Let's Continue Making Real Change for the Eastside
I’m proud to have represented Ward one on the Minneapolis City Council for two terms and the progress we’ve made working together as a community.
For the past 8 years, we’ve been turning conversations into action, forging lasting community alliances, and activating them to create a groundswell of change and revitalization. We have made the Ward 1 neighborhoods the new standard for progress and growth, and we did it on our own terms. I’ve always believed local government can make a positive difference in people’s lives, especially the most vulnerable among us. It’s why I chose a life in public service and why I decided to run for City Council. Today, I’ve never been more confident in that belief.

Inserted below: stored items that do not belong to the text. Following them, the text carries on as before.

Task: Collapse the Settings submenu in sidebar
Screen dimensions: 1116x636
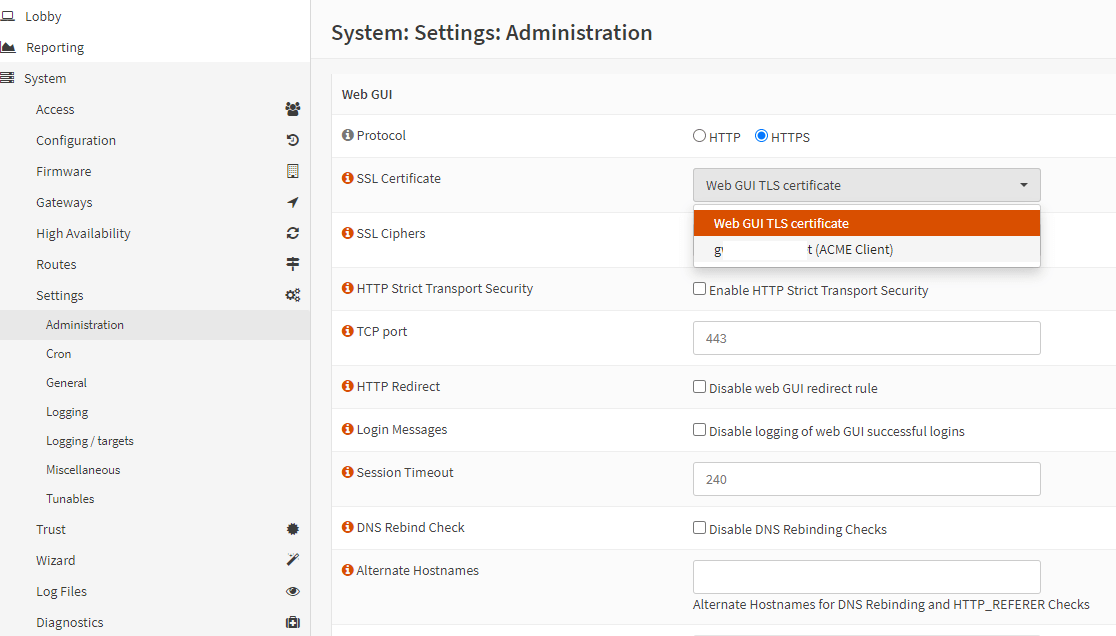Action: pos(60,296)
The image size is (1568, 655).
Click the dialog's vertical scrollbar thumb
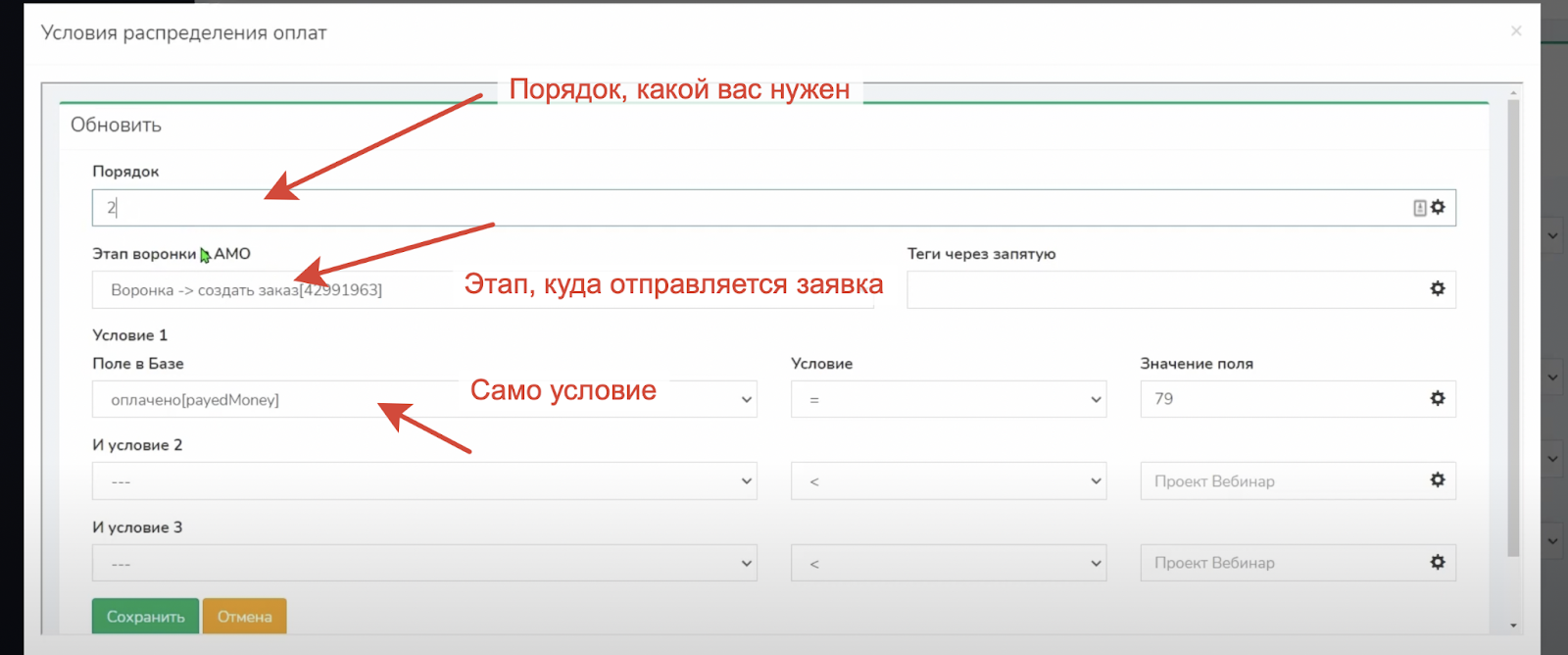(1514, 324)
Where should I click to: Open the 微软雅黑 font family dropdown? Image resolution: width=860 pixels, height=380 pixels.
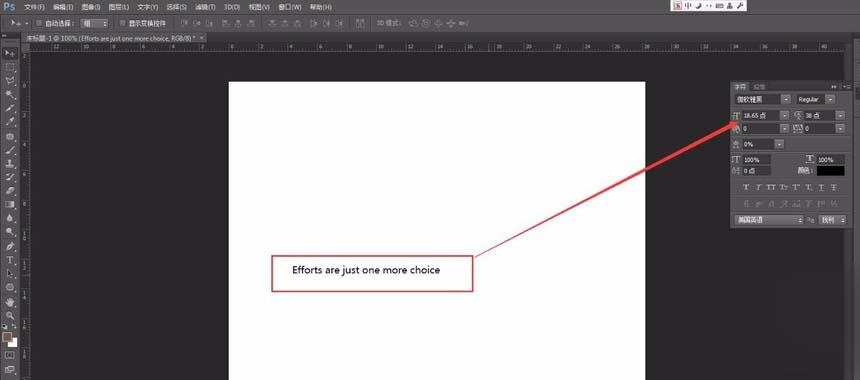pyautogui.click(x=762, y=99)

Together, we transformed the Central Avenue commercial district into the vibrant small-business community it is today. We invested in multimodal public transportation that works for all Ward One residents. We implemented innovative environmental solutions, setting a city-wide example of sustainability practices. And we invested in creative industries and artists, bringing economic vitality and defining a new Eastside experience for residents and visitors alike.
Our work together has had a transformational impact on the Eastside. We’ve come this far because we’ve never settled for ‘good enough,’ and as long as I’m your City Council Member, we never will. I ask for your vote on Tuesday, November 7th so we can continue bringing real change to our neighborhoods.
Let’s get specific! Select an issue below to learn more about how we can make progress together.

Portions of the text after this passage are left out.